Monday was a fabulous day. As a school team, consisting of myself, my assistant principal/facilitator, the school counselor/grade 5 teacher as well as a grade 7 lead teacher, we attending the first session of Kurtis Hewson’s CRM for School Leadership Teams. This first session was on ensuring effective CRM meetings, and we were not disappointed.
I signed the OLA school team up for this series of sessions as I instinctively knew that I wasn’t able to fully articulate exactly what CRM is or the benefits of adopting this process. How do you effectively ‘tell’ a staff about a process that will transform teaching and learning for both themselves and for their students without getting the eye-rolling, glazed look from staff thinking “ugh – one- more-thing-to-do” look?
So I signed them up and took them to the source. We attended, participated, laughed, and enjoyed many ah-ha moments throughout the day. We’ve planned next steps, and are committed to effective CRM meetings and moving slow to go fast.
Despite being a part of CRM for the past 5 years, I thought that I might hear a few new things, or ideas and wanted to attend to support my new staff. Was I surprised! I was excited to dig in and get moving with ideas and supports for the staff, as well as fresh ideas on how to support staff and students and run CRM effectively in the school.
Many of Kurtis’ methods beg repeating, but my take-homes include:
- CRM is a process that fits every school demographic, K-12
- Don’t forget to keep asking the “what if’s“? “What would happen if we tried this?” “What would we see if”?
- Administrators MUST be part of the process for CRM to work
- CRM is not RTI ( response to intervention)

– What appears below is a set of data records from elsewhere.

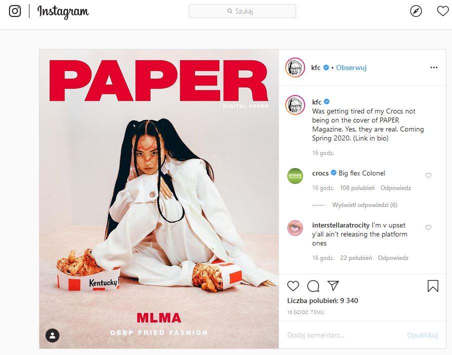The height and width of the screenshot is (355, 452).
Task: Click Odpowiedz under interstellaratrocity comment
Action: (x=393, y=258)
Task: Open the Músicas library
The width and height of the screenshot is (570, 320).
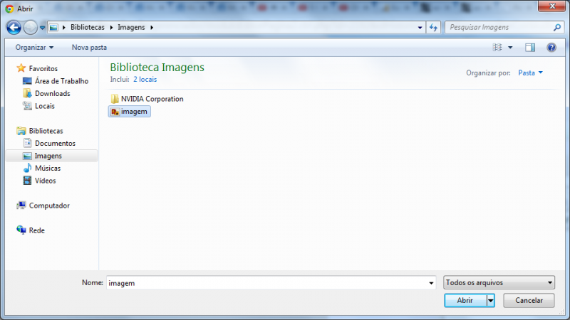Action: [47, 169]
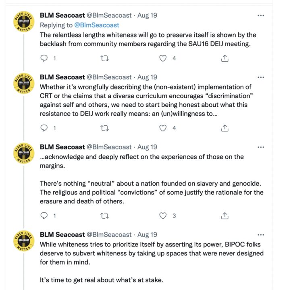Open more options on the first tweet
The height and width of the screenshot is (290, 285).
(x=261, y=16)
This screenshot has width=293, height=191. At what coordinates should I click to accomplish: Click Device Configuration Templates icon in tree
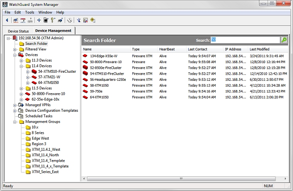pos(21,111)
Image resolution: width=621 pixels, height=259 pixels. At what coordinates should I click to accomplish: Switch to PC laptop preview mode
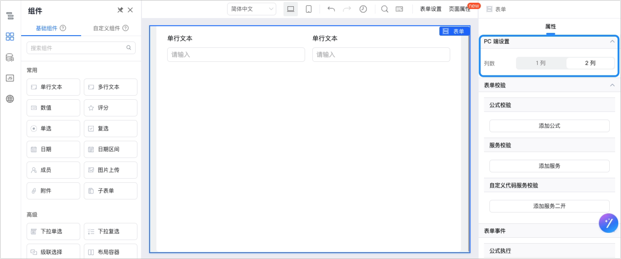point(291,9)
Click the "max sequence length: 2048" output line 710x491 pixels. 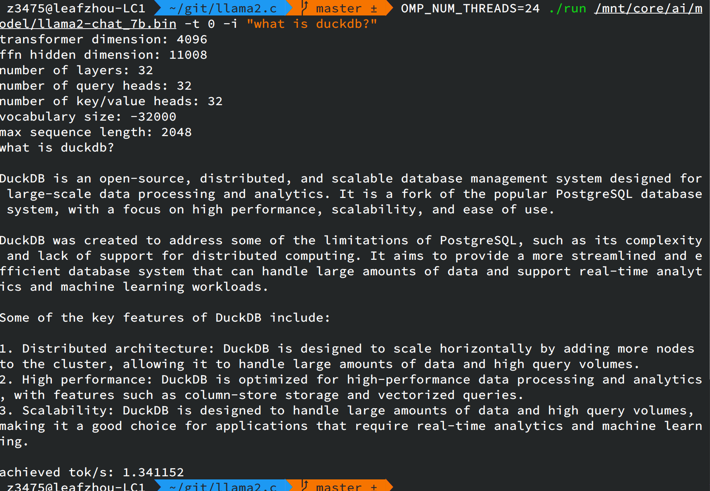[x=96, y=132]
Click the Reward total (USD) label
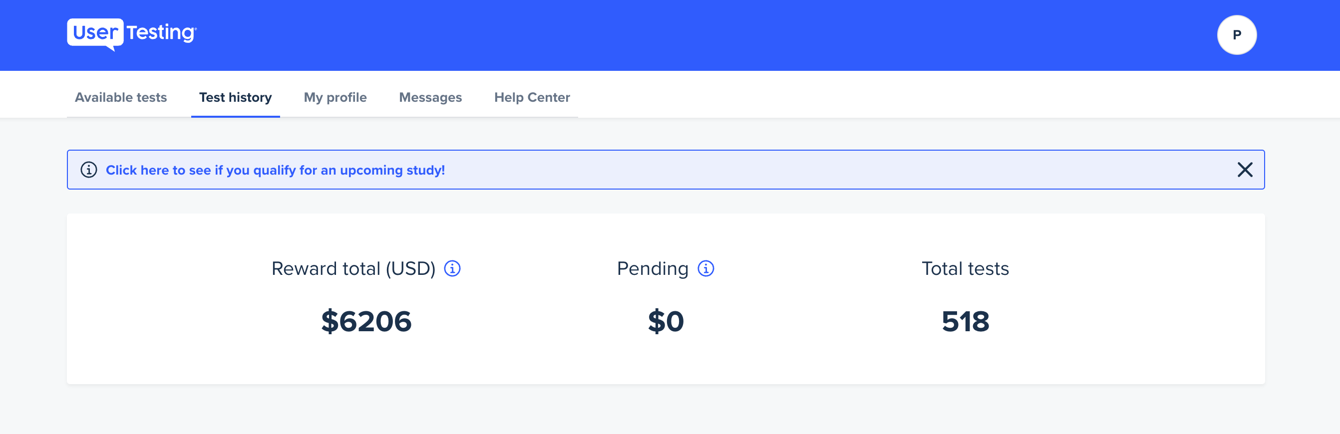This screenshot has height=434, width=1340. coord(353,269)
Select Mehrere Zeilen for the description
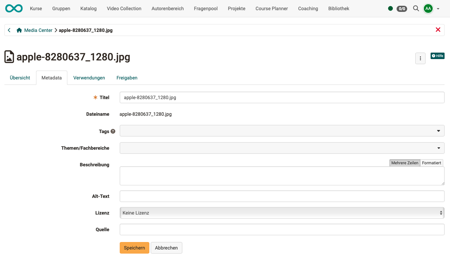The image size is (450, 259). click(404, 163)
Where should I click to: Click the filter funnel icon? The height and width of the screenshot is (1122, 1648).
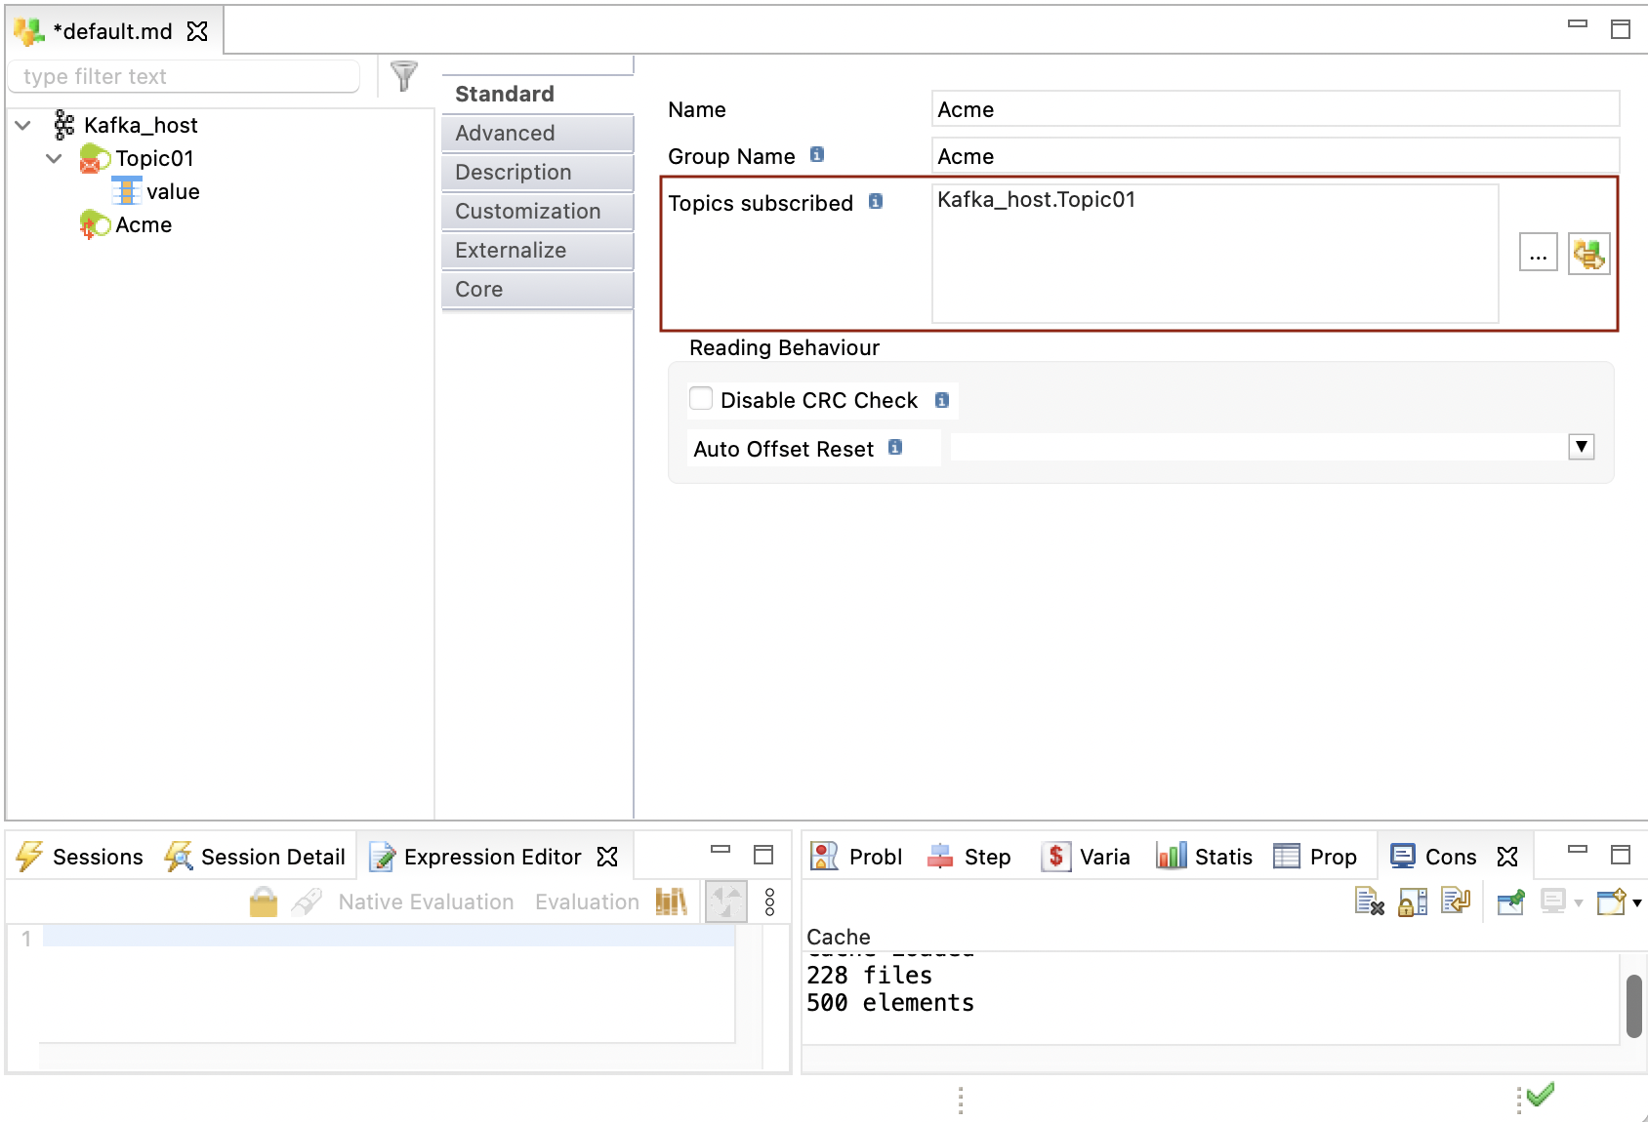click(x=403, y=75)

- CRM supports the progress of ALL students and the development of ALL staff
But the best one?
Currently, Collective Teacher Efficacy has the 2nd highest ranking for affecting student learning in the classroom. According to John Hattie, (who developed a way of ranking various influences in different meta-analyses related to learning and achievement according to their effect sizes), visible learning and teaching occurs when teachers see learning through the eyes of students and help them become their own teachers.
Now if that isn’t enough for supporting CRM, I don’t know what is……..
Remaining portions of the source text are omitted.